From d19acb303c4ff90e48fd98ce2d7ba739ca9ea2db Mon Sep 17 00:00:00 2001
From: gbellato <gbellato@localhost>
Date: Wed, 18 Nov 2009 16:55:52 +0000
Subject: [PATCH] Fix for Issue 4300 : stop replication server cause OutOfMemoryError

---
 opends/src/server/org/opends/server/replication/plugin/LDAPReplicationDomain.java |  372 ++++++++++++++++++++++++++++++++++++++--------------
 1 files changed, 268 insertions(+), 104 deletions(-)

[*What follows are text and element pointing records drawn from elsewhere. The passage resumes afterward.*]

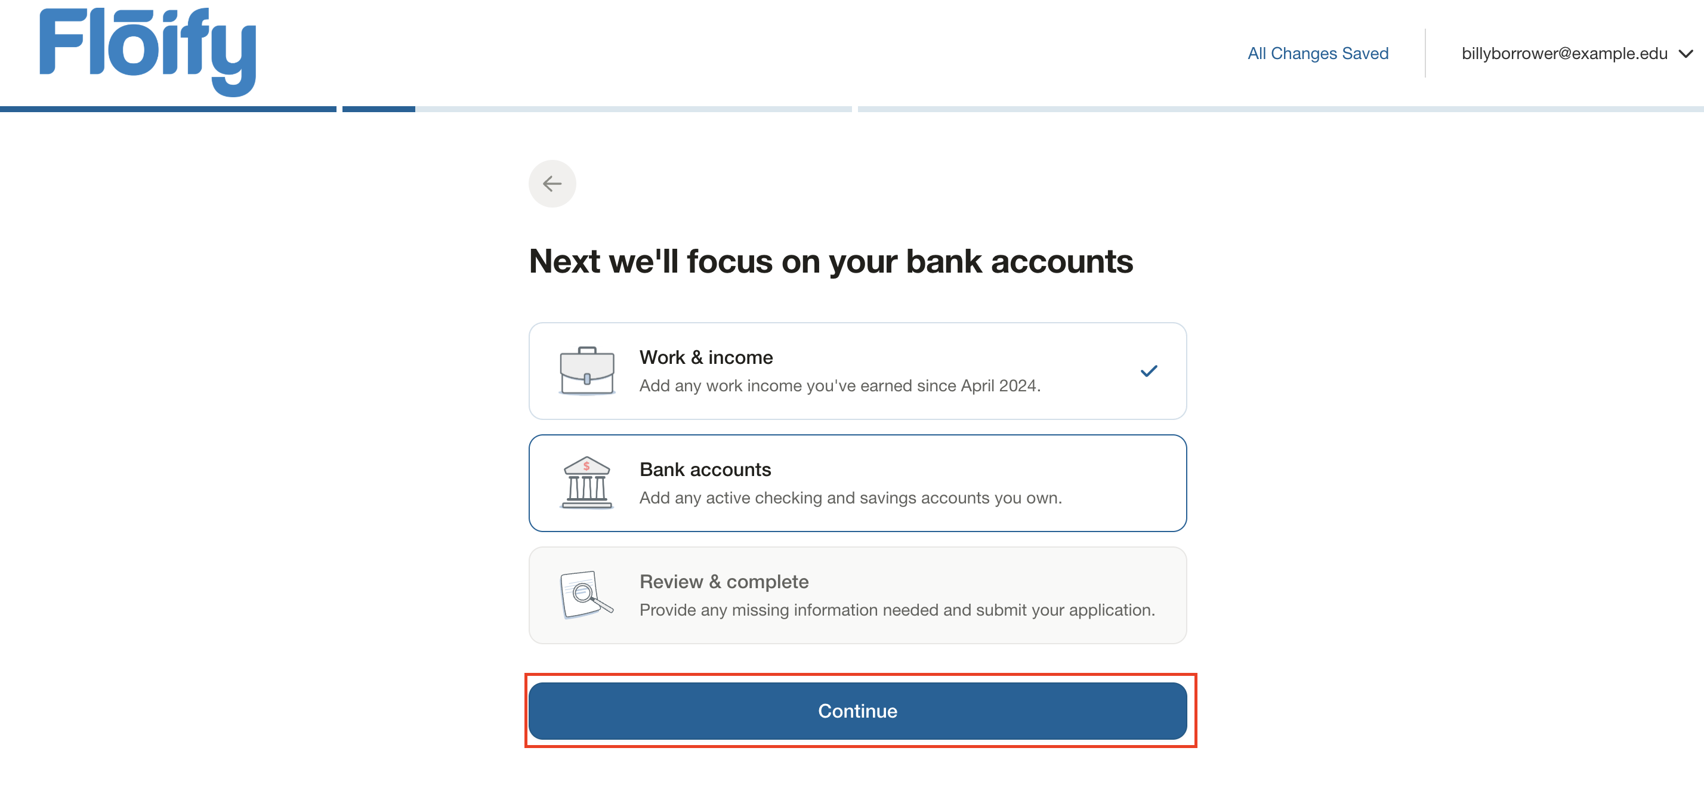Select the Work & income section title

[706, 357]
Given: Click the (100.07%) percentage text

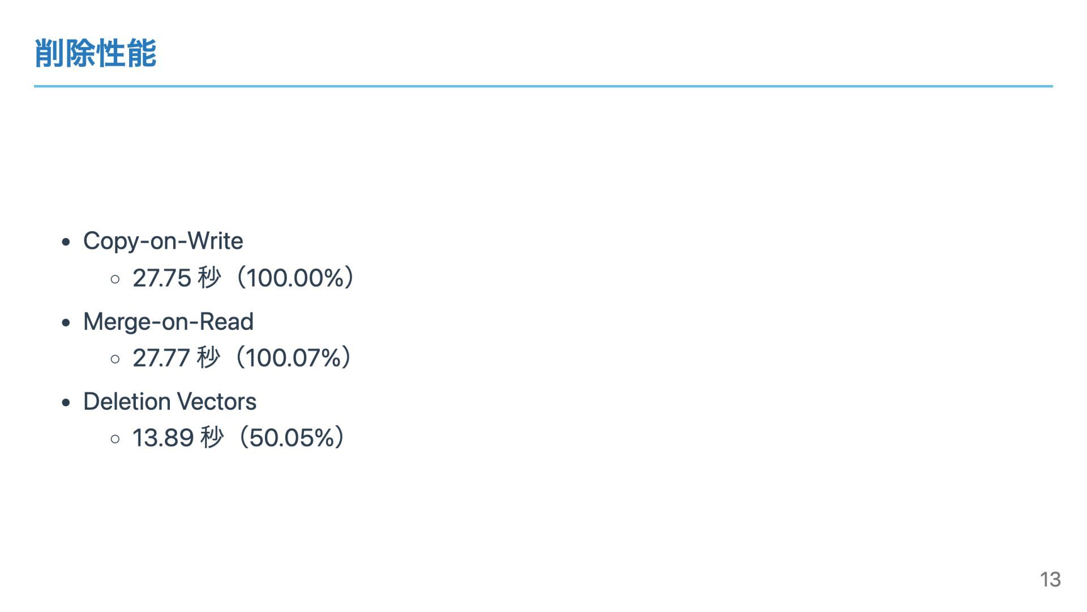Looking at the screenshot, I should pyautogui.click(x=294, y=358).
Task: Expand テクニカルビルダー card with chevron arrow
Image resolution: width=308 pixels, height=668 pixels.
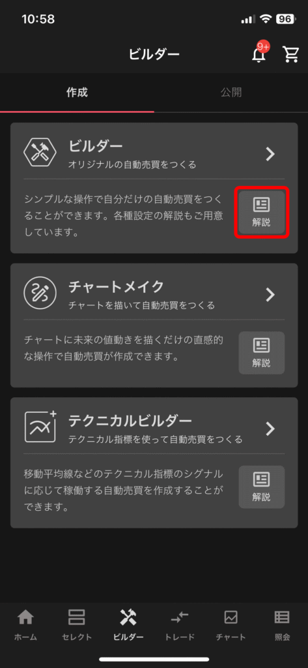Action: 270,429
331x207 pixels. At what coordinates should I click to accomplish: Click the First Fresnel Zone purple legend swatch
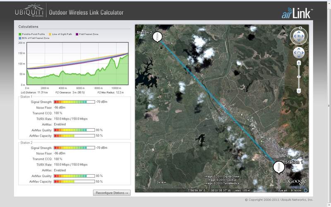pyautogui.click(x=77, y=34)

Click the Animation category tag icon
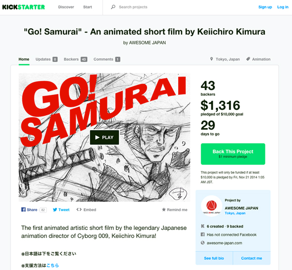tap(248, 59)
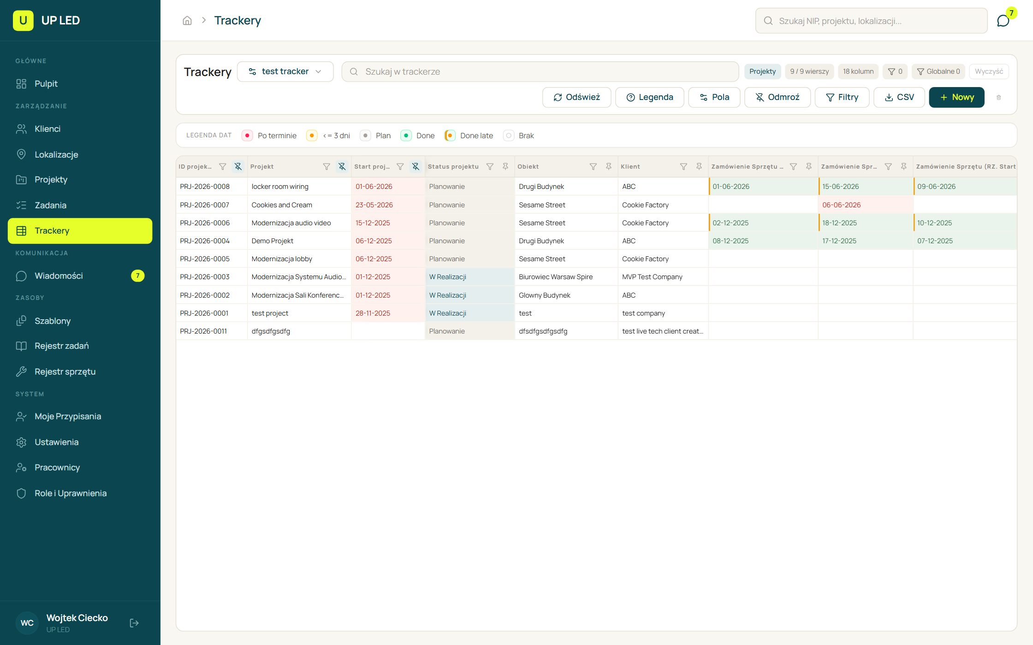Click the Odśwież refresh button
Screen dimensions: 1033x645
[x=576, y=97]
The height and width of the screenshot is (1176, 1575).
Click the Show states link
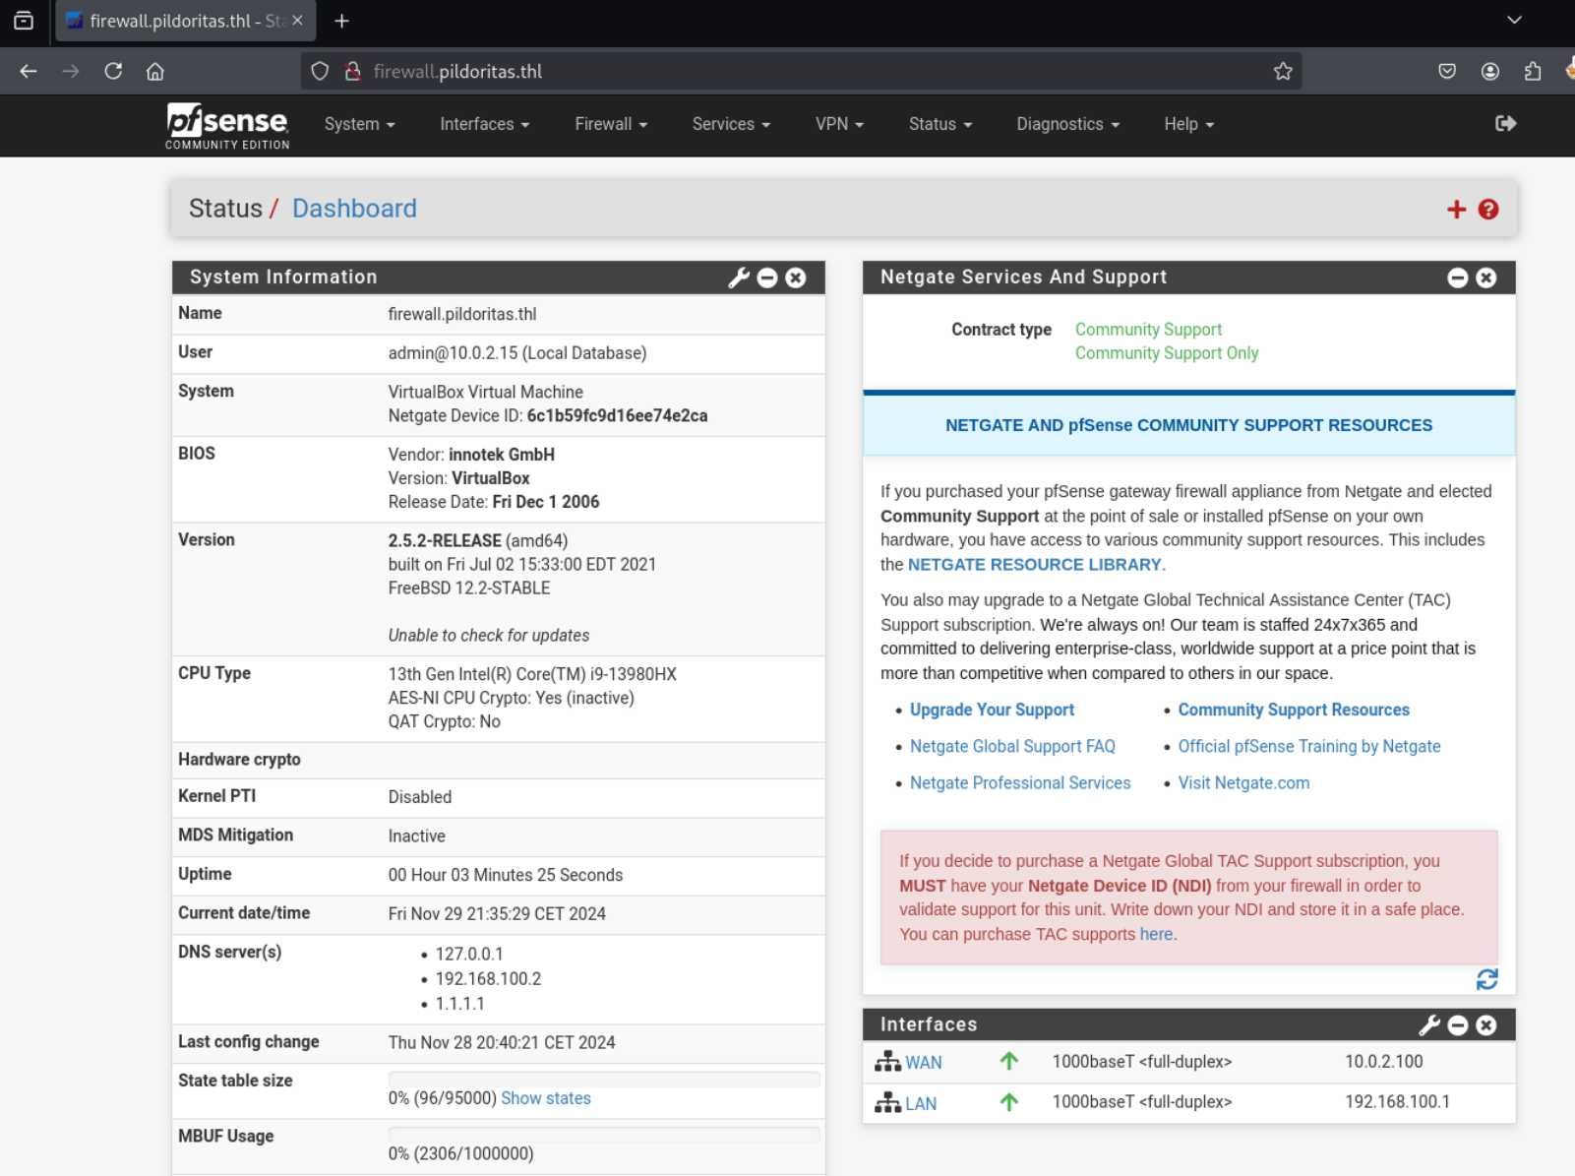click(x=546, y=1098)
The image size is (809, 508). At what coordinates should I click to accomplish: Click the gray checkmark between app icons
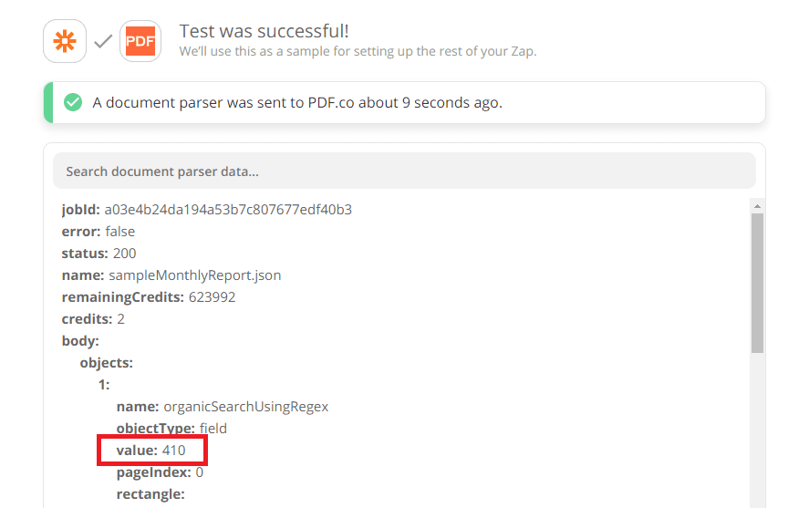(103, 42)
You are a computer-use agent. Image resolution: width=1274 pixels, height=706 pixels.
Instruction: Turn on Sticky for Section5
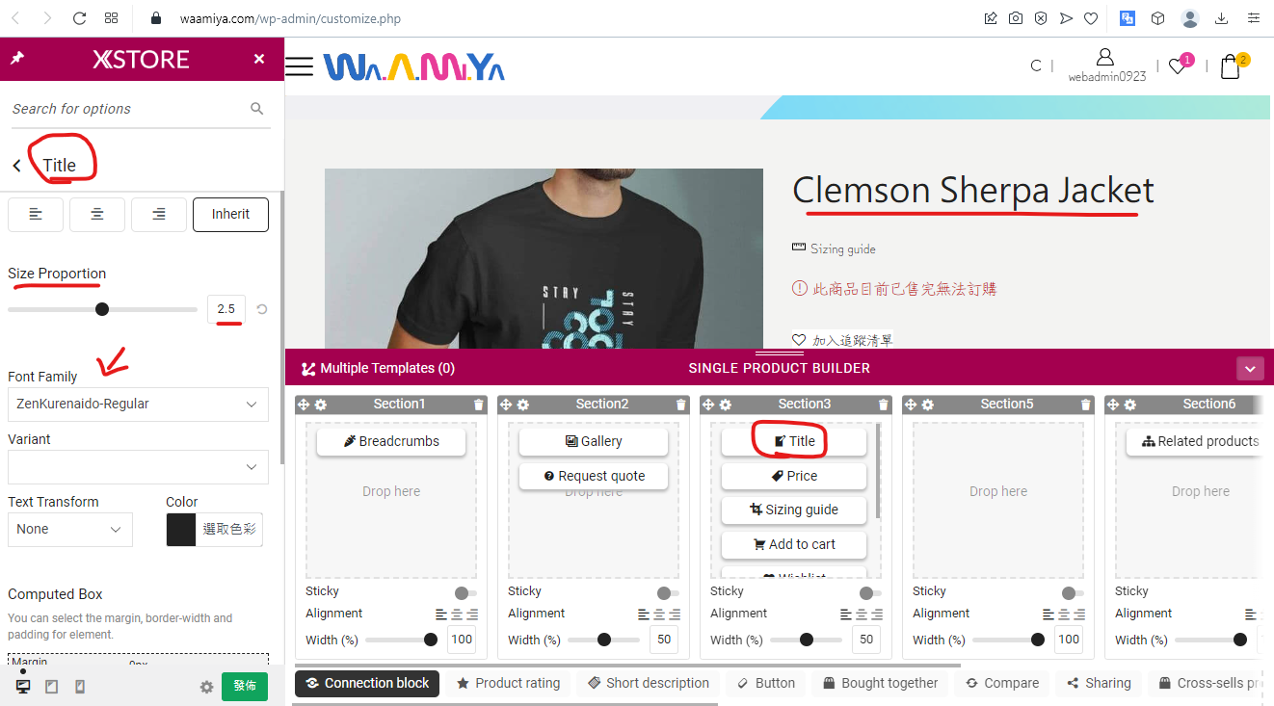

diff --git a/opends/src/server/org/opends/server/replication/plugin/LDAPReplicationDomain.java b/opends/src/server/org/opends/server/replication/plugin/LDAPReplicationDomain.java
index ca1cf7d..c85caf4 100644
--- a/opends/src/server/org/opends/server/replication/plugin/LDAPReplicationDomain.java
+++ b/opends/src/server/org/opends/server/replication/plugin/LDAPReplicationDomain.java
@@ -114,6 +114,7 @@
 import org.opends.server.replication.protocol.ProtocolSession;
 import org.opends.server.replication.protocol.RoutableMsg;
 import org.opends.server.replication.protocol.UpdateMsg;
+import org.opends.server.replication.service.ReplicationBroker;
 import org.opends.server.replication.service.ReplicationDomain;
 import org.opends.server.replication.service.ReplicationMonitor;
 import org.opends.server.tasks.TaskUtils;
@@ -174,9 +175,62 @@
  */
 public class LDAPReplicationDomain extends ReplicationDomain
        implements ConfigurationChangeListener<ReplicationDomainCfg>,
-                  AlertGenerator, InternalSearchListener
+                  AlertGenerator
 {
   /**
+   * This class is used in the session establishment phase
+   * when no Replication Server with all the local changes has been found
+   * and we therefore need to recover them.
+   * A search is then performed on the database using this
+   * internalSearchListener.
+   */
+  private class ScanSearchListener implements InternalSearchListener
+  {
+    private ChangeNumber startingChangeNumber = null;
+    private ChangeNumber endChangeNumber = null;
+
+    public ScanSearchListener(
+        ChangeNumber startingChangeNumber,
+        ChangeNumber endChangeNumber)
+    {
+      this.startingChangeNumber = startingChangeNumber;
+      this.endChangeNumber = endChangeNumber;
+    }
+
+    @Override
+    public void handleInternalSearchEntry(
+        InternalSearchOperation searchOperation, SearchResultEntry searchEntry)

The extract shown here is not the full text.